Hélicoïdal: «Là tourne sans fin le carrousel de la joie, / des enfants s’envolent sur leurs balais / pour atterrir sur des pelouses tendres»;

Fluide: «La mousse du seau d’eau déborde, / une mare sur la moquette laisse une tache / qui a la forme d’un pays […]»;

Centrifugé: «tout son corps penche dans la courbe / qui devient un cercle et tourne, tourne / centrifugeuse de vie, essoreuse».

Et, d’une manière bien contemporaine, dans un mouvement «électronique»: «[…] dans la nuit se gonflait / le chant symphonique des téléchargements / la belle chorale des mémoires vives / […] rafales d’icônes.» Ne voit-on pas ici la transmission des données vers l’unité centrale de traitement? les mots circulent dans les veines des circuits électroniques, il s’écrivent sur les plateaux, dans la matrice secteurs-cylindres de l’unité de stockage. La main et le stylo cèdent la place au bras de lecture et écriture; et, tel un chef d’orchestre, la tête matérialise les ordres du créateur afin d’en sauvegarder le souvenir, de le graver dans la mémoire permanente: le livre.

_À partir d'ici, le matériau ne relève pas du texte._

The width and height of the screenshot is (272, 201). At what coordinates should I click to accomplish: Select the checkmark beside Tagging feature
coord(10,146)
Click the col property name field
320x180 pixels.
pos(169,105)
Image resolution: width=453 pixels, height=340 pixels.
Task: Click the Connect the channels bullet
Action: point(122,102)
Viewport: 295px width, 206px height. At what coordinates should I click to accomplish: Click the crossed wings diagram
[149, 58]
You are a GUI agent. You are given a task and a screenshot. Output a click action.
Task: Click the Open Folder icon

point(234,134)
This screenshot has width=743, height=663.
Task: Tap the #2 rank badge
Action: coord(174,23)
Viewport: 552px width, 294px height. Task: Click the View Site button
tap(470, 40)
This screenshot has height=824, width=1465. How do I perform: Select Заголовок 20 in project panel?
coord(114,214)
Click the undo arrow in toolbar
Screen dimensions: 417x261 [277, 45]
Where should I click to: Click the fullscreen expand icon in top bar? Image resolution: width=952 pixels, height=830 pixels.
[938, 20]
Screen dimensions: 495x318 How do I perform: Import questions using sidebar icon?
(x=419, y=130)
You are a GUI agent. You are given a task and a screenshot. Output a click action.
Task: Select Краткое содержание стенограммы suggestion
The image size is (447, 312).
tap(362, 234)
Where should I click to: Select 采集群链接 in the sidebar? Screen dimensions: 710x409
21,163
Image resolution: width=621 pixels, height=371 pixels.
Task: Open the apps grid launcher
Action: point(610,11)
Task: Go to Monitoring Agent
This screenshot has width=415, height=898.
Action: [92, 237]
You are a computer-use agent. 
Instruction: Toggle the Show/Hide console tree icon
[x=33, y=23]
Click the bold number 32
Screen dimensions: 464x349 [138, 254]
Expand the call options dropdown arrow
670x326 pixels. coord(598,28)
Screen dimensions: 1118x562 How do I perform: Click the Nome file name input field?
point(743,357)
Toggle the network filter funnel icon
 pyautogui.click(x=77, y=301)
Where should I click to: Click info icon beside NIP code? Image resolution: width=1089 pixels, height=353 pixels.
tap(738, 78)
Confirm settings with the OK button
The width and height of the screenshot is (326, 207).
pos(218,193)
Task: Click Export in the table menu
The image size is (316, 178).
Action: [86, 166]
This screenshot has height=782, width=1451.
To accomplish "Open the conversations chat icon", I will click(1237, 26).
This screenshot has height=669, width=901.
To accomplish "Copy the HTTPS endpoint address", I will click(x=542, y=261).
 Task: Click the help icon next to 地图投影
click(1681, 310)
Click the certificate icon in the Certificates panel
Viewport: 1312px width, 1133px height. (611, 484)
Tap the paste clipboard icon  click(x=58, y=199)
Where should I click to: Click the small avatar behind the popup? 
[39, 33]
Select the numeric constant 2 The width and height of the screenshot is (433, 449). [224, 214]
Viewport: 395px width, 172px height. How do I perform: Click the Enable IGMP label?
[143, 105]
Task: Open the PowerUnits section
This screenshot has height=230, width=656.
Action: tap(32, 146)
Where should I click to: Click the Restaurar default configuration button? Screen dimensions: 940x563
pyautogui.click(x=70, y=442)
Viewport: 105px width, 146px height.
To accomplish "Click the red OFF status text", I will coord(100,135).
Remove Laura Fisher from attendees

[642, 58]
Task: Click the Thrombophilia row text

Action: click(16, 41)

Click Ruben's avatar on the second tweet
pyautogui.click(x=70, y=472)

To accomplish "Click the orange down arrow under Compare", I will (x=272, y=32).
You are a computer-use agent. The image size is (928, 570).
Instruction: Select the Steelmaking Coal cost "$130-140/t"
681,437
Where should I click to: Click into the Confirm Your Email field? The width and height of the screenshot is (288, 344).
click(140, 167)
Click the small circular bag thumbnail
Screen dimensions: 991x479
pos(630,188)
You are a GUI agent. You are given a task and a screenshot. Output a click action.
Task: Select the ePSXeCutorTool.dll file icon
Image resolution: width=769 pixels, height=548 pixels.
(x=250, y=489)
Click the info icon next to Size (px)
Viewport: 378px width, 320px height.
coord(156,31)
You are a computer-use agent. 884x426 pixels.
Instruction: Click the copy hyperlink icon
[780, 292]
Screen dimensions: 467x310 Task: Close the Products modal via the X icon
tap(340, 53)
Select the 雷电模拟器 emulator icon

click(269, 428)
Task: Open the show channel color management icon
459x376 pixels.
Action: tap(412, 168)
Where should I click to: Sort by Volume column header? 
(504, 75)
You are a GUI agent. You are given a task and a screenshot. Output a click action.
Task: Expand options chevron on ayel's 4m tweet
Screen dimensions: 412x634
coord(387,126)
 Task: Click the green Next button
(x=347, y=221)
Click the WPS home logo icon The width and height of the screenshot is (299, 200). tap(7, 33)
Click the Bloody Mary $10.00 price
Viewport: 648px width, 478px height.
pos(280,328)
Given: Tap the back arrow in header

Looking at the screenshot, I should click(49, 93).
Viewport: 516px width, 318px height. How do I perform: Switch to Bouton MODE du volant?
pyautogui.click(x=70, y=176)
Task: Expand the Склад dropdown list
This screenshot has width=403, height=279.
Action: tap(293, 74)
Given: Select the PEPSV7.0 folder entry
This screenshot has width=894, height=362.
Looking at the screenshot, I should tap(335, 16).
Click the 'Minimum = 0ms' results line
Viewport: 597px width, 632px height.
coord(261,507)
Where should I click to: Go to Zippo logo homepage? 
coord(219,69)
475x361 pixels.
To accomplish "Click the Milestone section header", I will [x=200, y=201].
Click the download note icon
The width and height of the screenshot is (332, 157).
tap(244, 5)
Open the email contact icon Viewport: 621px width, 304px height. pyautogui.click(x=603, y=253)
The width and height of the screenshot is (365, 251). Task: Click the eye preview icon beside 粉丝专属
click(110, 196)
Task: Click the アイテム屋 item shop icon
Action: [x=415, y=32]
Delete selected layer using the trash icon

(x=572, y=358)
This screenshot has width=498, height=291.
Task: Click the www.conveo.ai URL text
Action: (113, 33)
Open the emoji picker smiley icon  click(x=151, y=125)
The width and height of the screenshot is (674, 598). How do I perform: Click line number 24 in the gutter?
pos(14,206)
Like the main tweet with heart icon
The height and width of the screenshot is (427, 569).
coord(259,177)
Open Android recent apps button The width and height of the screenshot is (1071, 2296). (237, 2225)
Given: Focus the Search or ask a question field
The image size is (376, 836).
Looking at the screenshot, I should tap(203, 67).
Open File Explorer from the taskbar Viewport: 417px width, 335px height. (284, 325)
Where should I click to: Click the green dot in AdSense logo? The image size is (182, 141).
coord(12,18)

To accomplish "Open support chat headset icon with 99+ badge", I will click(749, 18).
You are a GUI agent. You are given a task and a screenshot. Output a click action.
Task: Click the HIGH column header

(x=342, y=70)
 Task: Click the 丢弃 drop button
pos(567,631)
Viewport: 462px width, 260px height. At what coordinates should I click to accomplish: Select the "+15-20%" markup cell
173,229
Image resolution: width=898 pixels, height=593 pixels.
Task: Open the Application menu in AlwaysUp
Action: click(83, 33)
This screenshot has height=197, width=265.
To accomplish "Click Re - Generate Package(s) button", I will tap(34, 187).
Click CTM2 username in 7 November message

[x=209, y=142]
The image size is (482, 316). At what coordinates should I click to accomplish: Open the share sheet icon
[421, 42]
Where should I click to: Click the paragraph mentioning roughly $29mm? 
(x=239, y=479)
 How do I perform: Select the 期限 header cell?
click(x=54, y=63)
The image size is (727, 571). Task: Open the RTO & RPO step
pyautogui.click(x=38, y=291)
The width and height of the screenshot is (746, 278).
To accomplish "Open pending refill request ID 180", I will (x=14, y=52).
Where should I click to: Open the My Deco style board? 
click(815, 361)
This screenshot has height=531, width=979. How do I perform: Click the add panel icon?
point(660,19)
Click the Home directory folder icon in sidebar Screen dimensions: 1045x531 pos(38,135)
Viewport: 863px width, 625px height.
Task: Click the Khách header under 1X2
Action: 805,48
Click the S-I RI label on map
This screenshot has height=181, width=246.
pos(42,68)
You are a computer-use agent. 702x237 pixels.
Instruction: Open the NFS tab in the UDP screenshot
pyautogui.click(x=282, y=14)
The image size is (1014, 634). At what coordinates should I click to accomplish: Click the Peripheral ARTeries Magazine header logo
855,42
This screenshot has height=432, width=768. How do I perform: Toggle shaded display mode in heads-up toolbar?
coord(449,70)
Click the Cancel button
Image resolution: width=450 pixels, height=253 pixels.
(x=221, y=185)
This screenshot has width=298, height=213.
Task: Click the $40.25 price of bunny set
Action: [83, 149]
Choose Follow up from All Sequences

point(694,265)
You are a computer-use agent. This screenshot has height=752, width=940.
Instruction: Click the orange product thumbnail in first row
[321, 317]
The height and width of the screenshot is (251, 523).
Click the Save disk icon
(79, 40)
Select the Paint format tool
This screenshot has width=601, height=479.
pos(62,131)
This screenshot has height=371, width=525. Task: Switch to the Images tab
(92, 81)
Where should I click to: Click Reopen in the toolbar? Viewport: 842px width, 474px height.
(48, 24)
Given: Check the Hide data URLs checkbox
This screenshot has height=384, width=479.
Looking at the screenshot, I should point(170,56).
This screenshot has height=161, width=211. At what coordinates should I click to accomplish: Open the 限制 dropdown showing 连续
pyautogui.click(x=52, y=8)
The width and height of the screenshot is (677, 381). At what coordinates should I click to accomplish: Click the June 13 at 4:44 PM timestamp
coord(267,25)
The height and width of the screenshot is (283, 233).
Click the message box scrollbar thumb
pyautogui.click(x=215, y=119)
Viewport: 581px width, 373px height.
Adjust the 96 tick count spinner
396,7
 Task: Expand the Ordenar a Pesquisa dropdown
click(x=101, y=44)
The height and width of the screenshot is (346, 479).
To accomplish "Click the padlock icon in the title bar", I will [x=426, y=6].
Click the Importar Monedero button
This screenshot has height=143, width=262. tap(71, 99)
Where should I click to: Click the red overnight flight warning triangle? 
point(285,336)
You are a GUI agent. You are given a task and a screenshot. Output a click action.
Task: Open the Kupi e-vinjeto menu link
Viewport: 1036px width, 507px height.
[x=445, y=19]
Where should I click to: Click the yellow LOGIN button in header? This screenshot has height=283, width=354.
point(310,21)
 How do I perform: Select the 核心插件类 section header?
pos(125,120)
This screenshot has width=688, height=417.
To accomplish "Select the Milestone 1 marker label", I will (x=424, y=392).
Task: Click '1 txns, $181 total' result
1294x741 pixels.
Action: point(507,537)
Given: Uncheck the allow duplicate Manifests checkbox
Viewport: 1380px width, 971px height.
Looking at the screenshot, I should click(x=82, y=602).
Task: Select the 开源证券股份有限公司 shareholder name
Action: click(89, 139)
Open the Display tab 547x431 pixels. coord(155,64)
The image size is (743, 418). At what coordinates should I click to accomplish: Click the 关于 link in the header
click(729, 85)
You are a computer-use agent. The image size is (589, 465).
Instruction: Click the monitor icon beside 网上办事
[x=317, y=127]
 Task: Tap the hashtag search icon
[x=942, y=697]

Mais, tout au bout de ce fleuve cinématique, il y a l’impuissance du poète et l’attente inutile de la femme, l’inertie: «elle posera ses mains ouvertes sur ses cuisses / pour recevoir un don qui ne viendra pas.»

Deuxième mouvement: «Des pierres sur la table», andante, à la lenteur apparente des mouvements orbitaux: «Mais les cailloux […] / […] épellent sans bruit le mot toujours / qui est le mot le moins humain qui soit […]».

Un mouvement imperceptible cette fois nous enveloppe, puis envahit notre pensée. Un mouvement qui prend par surprise aussi: «en craignant de sortir sous un ciel plombé / lâcheur de glaces et d’oiseaux durs». Un os qui devient pierre, c’est la mort qui persiste comme la dureté du roc: «[…] l’idée de mourir / est sans pitié pour les justes / qui ont appris dans la journée / que les nouvelles du corps / étaient mauvaises.»

La pierre, c’est le mouvement invisible des choses qui piègent l’humain, elle incarne la douleur profonde de ce que représente l’éternité vide de l’homme, lui qui est témoin de l’immuabilité de la pierre: «Les pierres sur la table sont une grande douleur / muette comme une rivière arrêtée en janvier» et «je n’ai trouvé que le poing fermé du granit, / une sérénité pas même remuée par le temps, / les pierres dormaient sur la table, / […] / […] se tendre hors de mon souffle / pour épouser leur forme.»

Troisième mouvement: «Exercices de survie», lento assai, l’arrêt du temps, une profonde méditation sur la vie, face à l’inévitable rupture de chacun de nos liens. La caméra tourne lentement, comme une marche funèbre, mais sur une rivière à grands rapides. Il s’agit d’un mouvement venant de l’intérieur cette fois: «Angoisse géante: / on s’y croyait amplifié / de quelques vies et rendu / à l’éclat de nos os quand passa / l’incendie du deuil.»

Quatrième mouvement: «Chant pour un passage», allegretto. Ce sont des rafales de vents contraires: les scènes se bousculent allègrement sur une rivière rêveuse et paisible, un flot de vers plus longs, presque proses, et plus tranquilles: «les peines glaciaires et les passions nourricières, / les tendresses douces comme du lait […]», parce que «Nous marchons dans la beauté / nous marchons dans l’immense / et l’immense nous reçoit.»

Un magnifique recueil où nous devrons, dans les années qui viennent (dans les prochaines cinq milliards d’années), «[…] inventer / la guérison des instincts mauvais, / l’œil à 360 degrés, / l’orgasme du larynx, / l’intelligence démocratique […]», c’est que «Les verbes majeurs nous obsèdent […] / naître, grandir, aimer, / penser, croire, mourir.»

Pierre Nepveu, Éditions du Noroît, 2009.